Given the definition of weighted matrix max-norm as
\begin{gather*} \left \| A \right \| _\infty ^w = \max \limits _{x \ne 0} \frac{\left \| A x\right \| _\infty ^w}{\left \| x\right \| _\infty ^w} \tag{1} \label{eq:special} \end{gather*}
and the definition of weighted vector max-norm as
\begin{gather*}
\left \| x\right \| _\infty ^w = \max \limits _{i} |\frac{x_i}{w_i}|, w_i>0. \tag{2} \label{eq:special1}
\end{gather*}
I'm trying to prove there's an equivalent representation
\begin{gather*}\left \| A \right \| _\infty ^w = \left \| |A|w \right \| _\infty ^w \tag{3} \label{eq:special2} \end{gather*}
but with no luck. I managed to prove $\left \| A \right \| _\infty := \max \limits _{x \ne 0} \frac{\left \| A x\right \| _\infty }{\left \| x\right \| _\infty } = \max \limits _i \sum \limits _j |a_{ij}|$, which seems related but didn't really help. Can you show me how to work it out? Thanks in advance.

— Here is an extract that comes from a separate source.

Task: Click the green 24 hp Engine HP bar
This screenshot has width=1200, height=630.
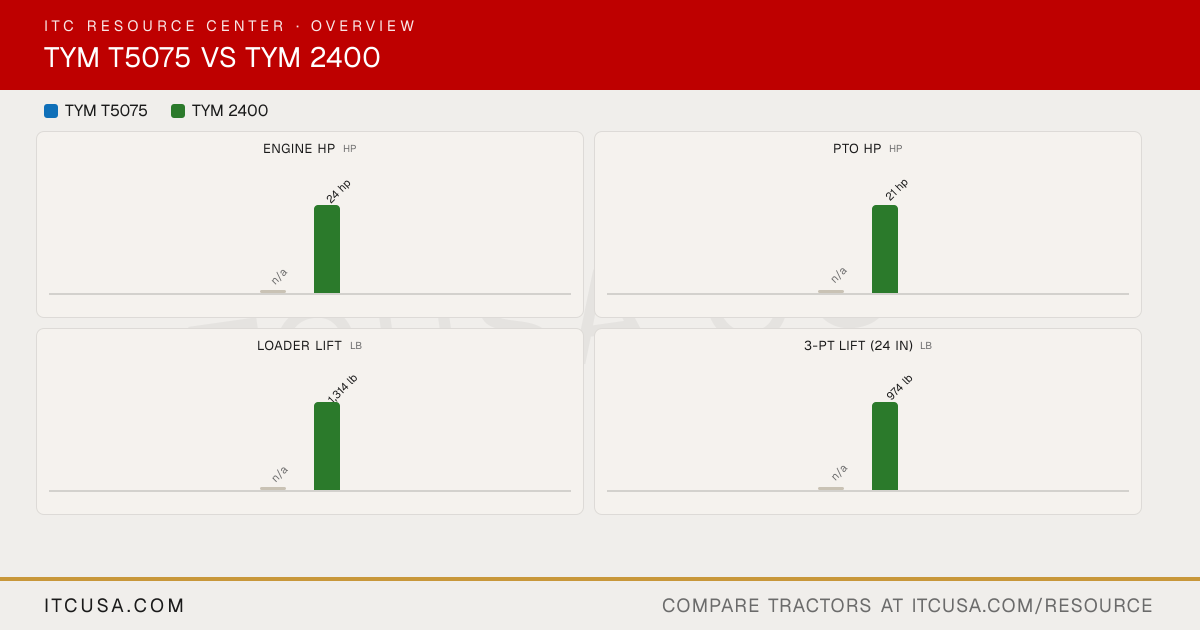Action: coord(327,249)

Let $W$ denote the matrix $\operatorname{diag}(w)$. Note that $\|x\|_\infty^w = \|W^{-1}x\|$. It follows that $$ \begin{align} \|A\|_\infty^w &= \max_{x \neq 0}\frac{\|Ax\|_\infty^w}{\|x\|_\infty^w} = \max_{x \neq 0}\frac{\|W^{-1}Ax\|_\infty}{\|W^{-1}x\|_\infty} = \max_{y \neq 0} \frac{\|W^{-1}A(Wy)\|_\infty}{\|W^{-1}(Wy)\|_\infty} \\ & = \max_{y \neq 0} \frac{\|(W^{-1}AW)y\|_\infty}{\|y\|_\infty} = \|W^{-1}AW\|_\infty. \end{align} $$ Combining this with your characterization of $\|A\|_\infty$, we have $$ \|A\|_\infty^w = \max_i \sum_j \frac{w_j}{w_i}|a_{ij}| = \max_i \frac 1{w_i} (e_i^T|A|)w = \big\||A|w \big\|_\infty^w. $$ In the above, $e_i$ denotes the $i$th standard basis vector )i.e. the $i$th column of the identity matrix) and $|A|$ denotes the matrix whose entries are $|a_{ij}|$.